6) And of course it’s always worth noting that the vast majority of college students don’t go to a selective college at all and they’re the ones we should be worrying about.


4 Responses to Real College-Acceptance Rates Are Higher Than You Think
11182967 - April 20, 2010 at 9:29 am
And amen to (6)! Fuss about selective admissions is simply another part of an ongoing PR campaign put on by a smallish number of tradititional institutions to persuade the public that they are still the model–and hence the arbiters–of what a college education should be. Graduating on time,” “retention rates,” etc. all become weapons in the war to limit the definition of a college education to an old-fashioned model which funnels money, public and private, to schools which best fit the model. A particularly pernicious result of this campaign is its ability to hoodwink the public into cutting back funding for public institutions on the premise that these schools–the very institutions which educate the majority of students–are not doing their job because they dond’t measure up to the “very best schools.”

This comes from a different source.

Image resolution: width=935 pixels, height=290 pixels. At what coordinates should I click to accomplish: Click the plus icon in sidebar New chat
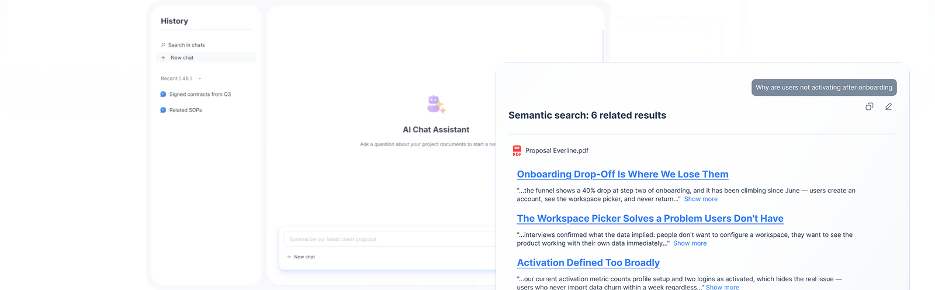point(163,58)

11132507 - April 20, 2010 at 12:23 pm
“Eventually, colleges may have no choice but to run the selective undergraduate admissions process as an actual lottery…” You mean it’s not a lottery already? With marketing campaigns successfully bringing in thousands more applications than selective schools need, the hair-splitting between applicants has reached extreme levels. As I reminded my daughter when we were strolling around the campus of a nearby highly selective university that she’s thought about applying to, they’ll reject an awful lot of smart kids. And the ones who get the fat envelope may be picked because of the state they live in, their intended major, the sport or musical instrument they play, etc, etc, etc…”jackpot, you’re a female mechanical engineering major from North Dakota who plays the bassoon and third base!”
jffoster - April 20, 2010 at 2:10 pm
Especially if she plays the bassoon ON third base.
comosifuera - April 25, 2010 at 11:57 pm
The SAT’s scoring system makes it such that the more students who take it, the more students with high scores there will be. This is because, as a standardized test, the mean is always roughly 500, with 100 point increments representing standard deviations. So as long as the population of students who take the test increases, the amount of applicants with high SAT scores will also necessarily increase. It’s also worth noting that increases in the domestic population, international applications, and regional mobility make the “A” scenario extremely likely.